Human intelligence, or HUMINT, is based on exchanges between cybersecurity professionals: SOC analysts, CERT teams, CISOs, researchers, etc.

Human intelligence also includes feedback, internal investigations, and discussions within certain business sectors or communities (e.g. ISAC). HUMINT is often the missing piece in contextualising a threat and gaining a better understanding of its intentions.

Dark Web and Deep Web

Exploring these less accessible digital spaces can reveal crucial information about planned attacks, exploited vulnerabilities or compromised sensitive data before it even becomes public, and specialist tools such as Tor, DarkOwl and Flashpoint make such explorations easy.

Example of a Cyber Threat Intelligence use case: Monitoring a proactive Underground team group.

Context

Over the last few months, we have seen the rise of a little-known but active ransomware group. Underground Team. This group, which uses well-established double extortion techniques, mainly targets international companies in a variety of sectors (health, industry, technology, etc.).

Their modus operandi is clear: they penetrate a company’s networks via phishing emails containing malicious attachments. Once these have been downloaded, they run on the victim’s computer to extract several hundred gigabytes of sensitive data. This data is encrypted with the ransomware. If the ransom is not paid, the stolen data is published on the Dark Web, as was the case for Ethypharm, Bulldog Bag Ltd and other companies.

Triggering the alert

It all started with a post spotted on an .onion site (the extension for sites hosted on the dark web), run by the Underground group.

The group provides a chat platform so that victims can talk to them through a ticketing system.

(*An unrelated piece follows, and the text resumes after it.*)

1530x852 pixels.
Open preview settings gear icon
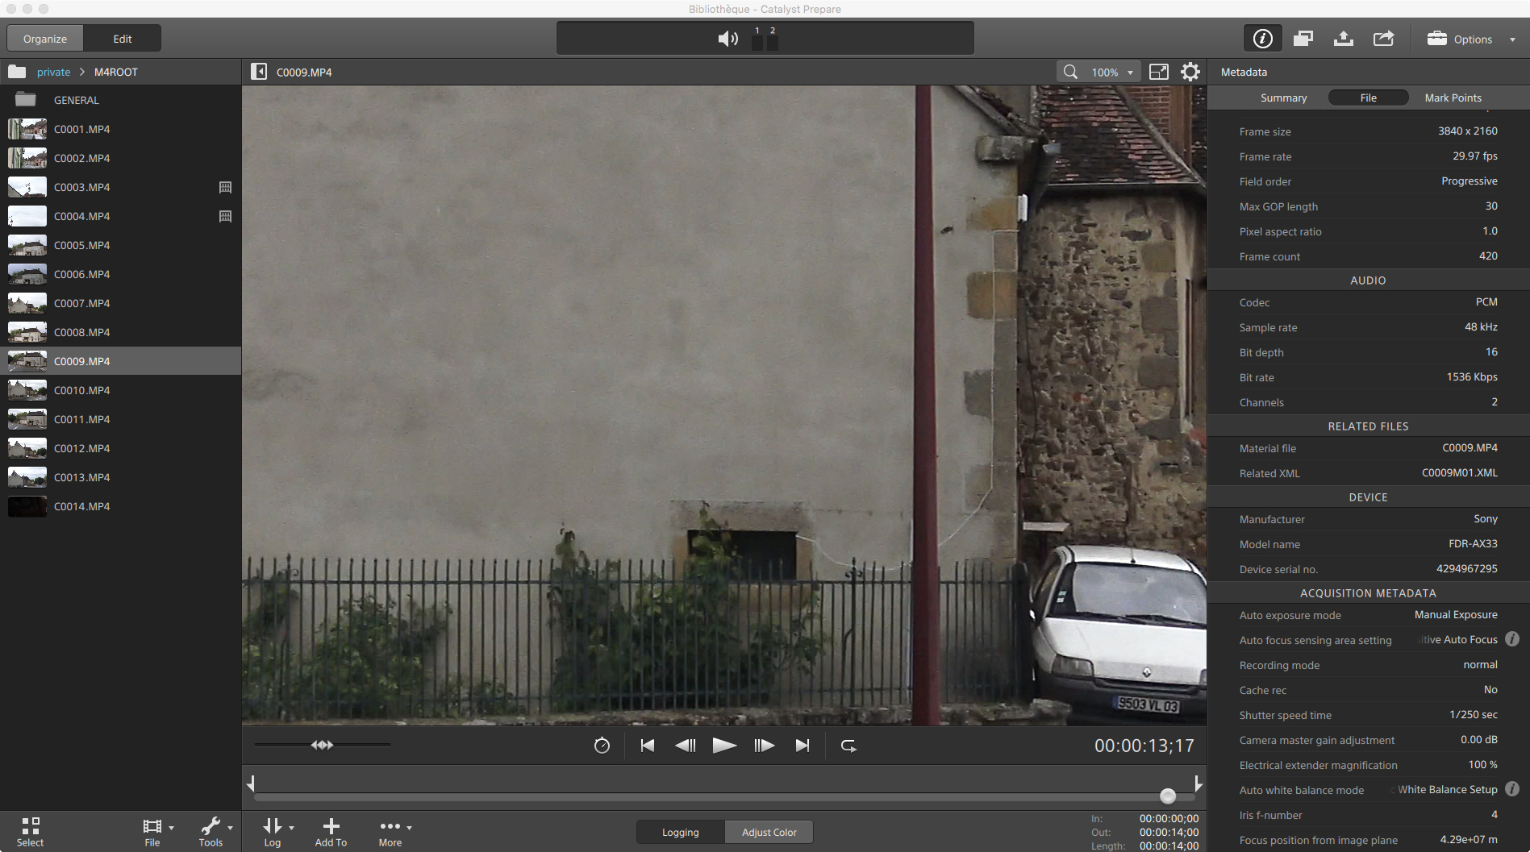1190,72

source : https://thecyberexpress.com/newbie-group-underground-team-ransomware-group/

Confidential data belonging to an organization had just been posted online. CTI’s monitoring of underground forums and Telegram has identified this group’s activity. This gives them an advantage in preventing future attacks.

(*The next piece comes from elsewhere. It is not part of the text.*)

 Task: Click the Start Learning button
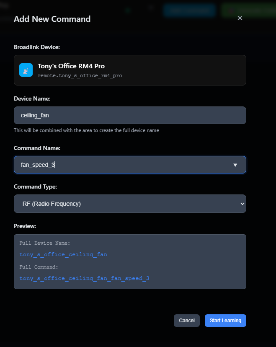tap(225, 321)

Example of a message received by victims:

source : https://www.ransomlook.io/search

Actions taken by the CTI team

To counter these attacks, several CTI actions have been put in place:

Analysis of indices of compromise (IOCs):here an IP address of a C2 server was recovered, hashed suspicious files and identified their typical ransom note, named !!readme!!!.txt

Mapping the group’s techniques, tactics and procedures using the MITRE ATT&CK database:

- - T1566.001: Phishing with attachment
  - T1021.001: Lateral via RDP (Remote Desktop Protocol)
  - T1041: Exfiltration of data via an external channel

Real-time monitoring of new victims posted on their ‘Hall of shame’ via their .onion site

Working with SOC teams to enhance SIEM/EDR rules

Results

Thanks to this active monitoring, a targeted phishing attempt was detected and blocked. The email contained a booby-trapped attachment which, if opened, could have been used to deploy the Underground ransomware. Post-incident analysis revealed that it was probably a known loader (such as GuLoader or Qakbot). This rapid detection enabled the attack chain to be blocked before it was compromised. At the same time, security measures were put in place to secure RDP access.

This clearly shows the extent to which cyber threat intelligence is essential for a company. CTI is not just about collecting information, it’s about anticipating threats, understanding attackers’ modus operandi and acting quickly to block intrusion attempts.

Conclusion: Cyber Threat Intelligence, an essential tool for modern cyber security

As threats intensify and become more complex, integrating Cyber Threat Intelligence into the heart of security strategy is no longer an option, but a necessity. Thanks to its various sources, CTI provides the intelligence needed to prevent, anticipate and respond effectively to cyber attacks. It is by relying on this proactive intelligence that businesses will be able to navigate more serenely in an increasingly demanding digital environment.

This clearly shows the extent to which cyber threat intelligence is essential for a company. CTI is not just about collecting information, it is about anticipating threats, understanding attackers’ modus operandi and acting quickly to block intrusion attempts.